Escrito por:

Tulio Ramos Mancilla
Columna: Toma de Posiciones
e-mail: tramosmancilla@hotmail.com
Twitter: @TulioRamosM
Estoy leyendo un interesante libro de anécdotas, al que, para ser justo, no debería llamarlo solo así.
Entonces, aparte de haber procedido a editarlos, y, en algunos casos, a reescribirlos, al autor que comento le cabe el mérito indiscutible de haber seleccionado acertadamente una serie de episodios de la vida, presumiblemente reales -dado el minucioso aderezo de detalles-, que le parecieron destacados por su capacidad para despertar la curiosidad humana: de esa humanidad que comparten los protagonistas de los cuentos y las situaciones por ellos vividas.
El libro tiene el fantástico título de “El fabuloso libro de las leyendas urbanas”, y fue escrito por un señor de apellido Brunvand. Pero, un momento: ¿por qué se podría asegurar que ese libro, ya desde antes de leerlo, es fabuloso?: ¿qué de él llama tanto la atención de las personas como para querer sentarse un sábado a escarbar entre las tonterías que les pasaron a otros en supermercados, parques, bares, oficinas, o incluso en la propia casa? En mi caso, hay un delicioso morbo en estas cosas, lo admito: una perversa tendencia a reírme del prójimo, cuando la pequeña desgracia en cuestión no me ha pasado antes a mí, desde luego.
Sin embargo, entiendo que no todo el mundo tiene un pequeño psicópata adentro, y que las motivaciones para leer tales anécdotas, llamadas leyendas, pueden ser otras, más o menos loables, qué se yo, en otro tipo de personas: ya una clara vocación por el chismorreo, ya por el simple cotorreo; una malsana afición por las predestinadas coincidencias de la existencia, o sencillamente por las casualidades graciosas... Cualquier motivo es válido cuando se trata de entretenimiento.
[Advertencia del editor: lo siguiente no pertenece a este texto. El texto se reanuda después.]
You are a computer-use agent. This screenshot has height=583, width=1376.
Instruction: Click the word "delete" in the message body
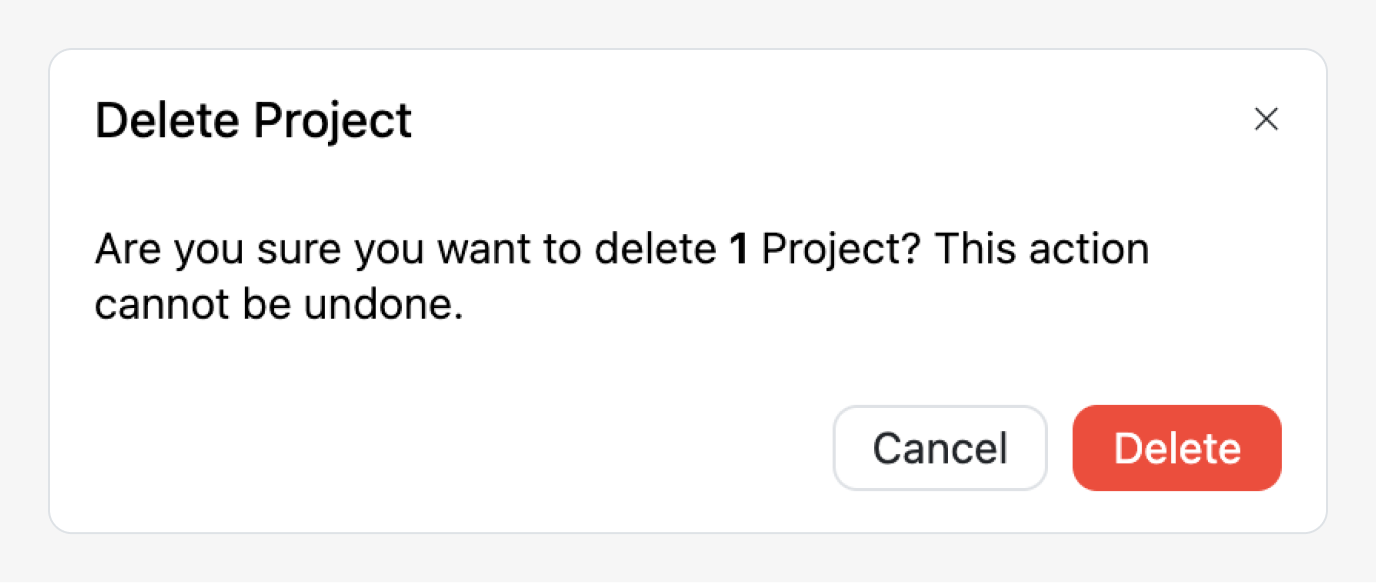click(x=654, y=250)
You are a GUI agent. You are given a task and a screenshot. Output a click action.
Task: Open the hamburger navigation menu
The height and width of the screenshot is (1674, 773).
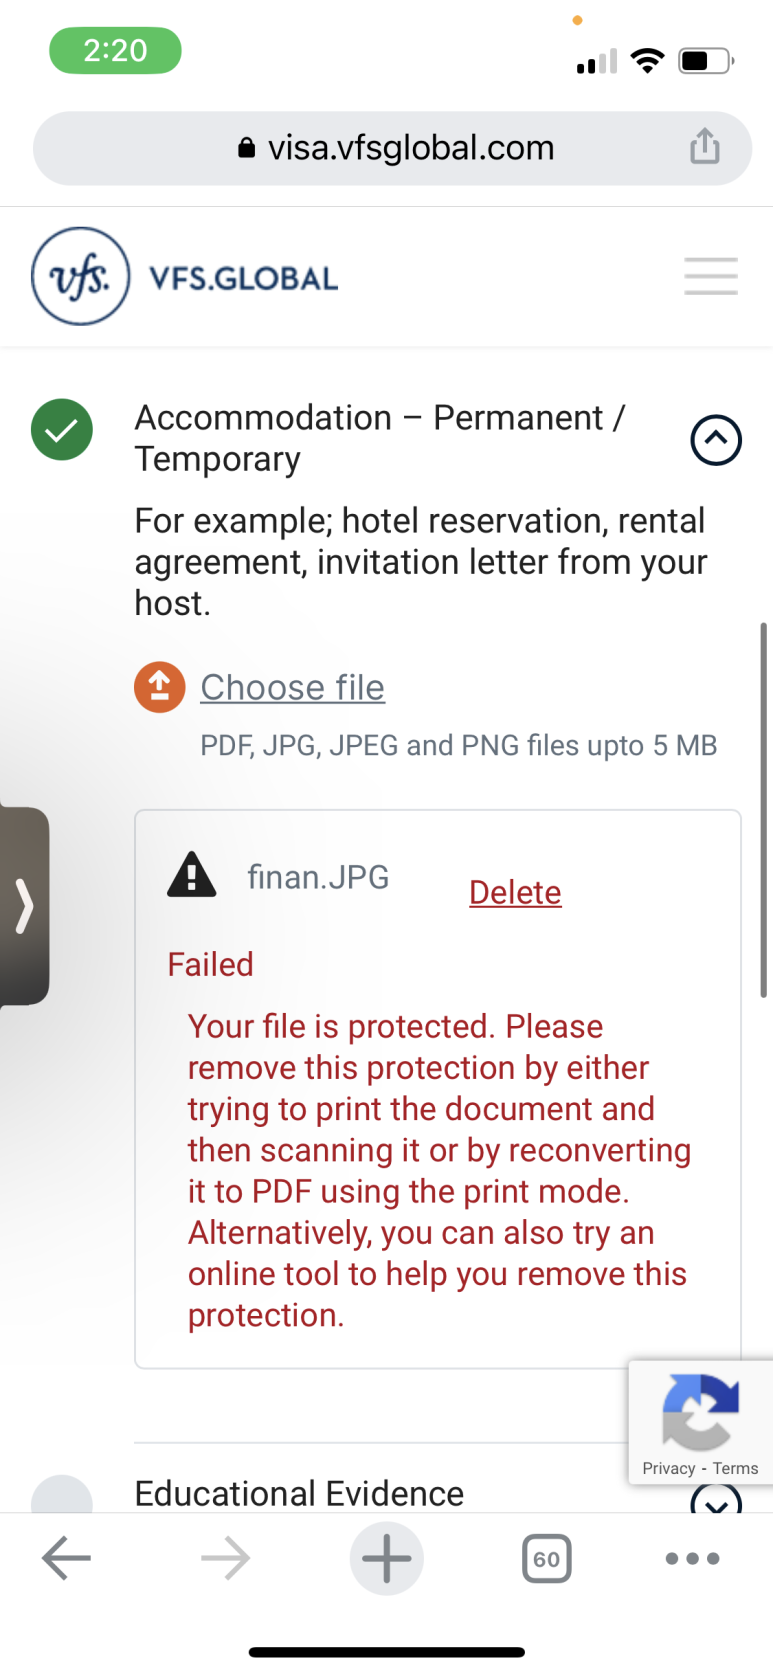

Porque eso son estas historias: nada elaborado mediante el retruécano intelectual de nadie, sino apenas jugosas pasadas que vale la pena contar y que vale la pena leer porque ilustran acerca de la simple y compleja a la vez condición humana: eso de estar muriendo desde que se nace, eso de vivir sin saber muy bien cómo hacerlo y para qué. El sano culto al absurdo es lo que impide que el ser humano se vuelva loco con las presiones del día a día: la liberación del hastío mental mediante la risa, el asombro, la curiosidad satisfecha o simplemente la complacencia del ocio. Es como esto de escribir columnas de opinión: ¿para qué se hace? Tal vez para tener algo que contar cuando ya nada más importe: para contar que se contó algo a alguien, alguna vez, y así existir un poco. El relleno también es importante porque da sentido –oxígeno en forma de imágenes- a lo importante.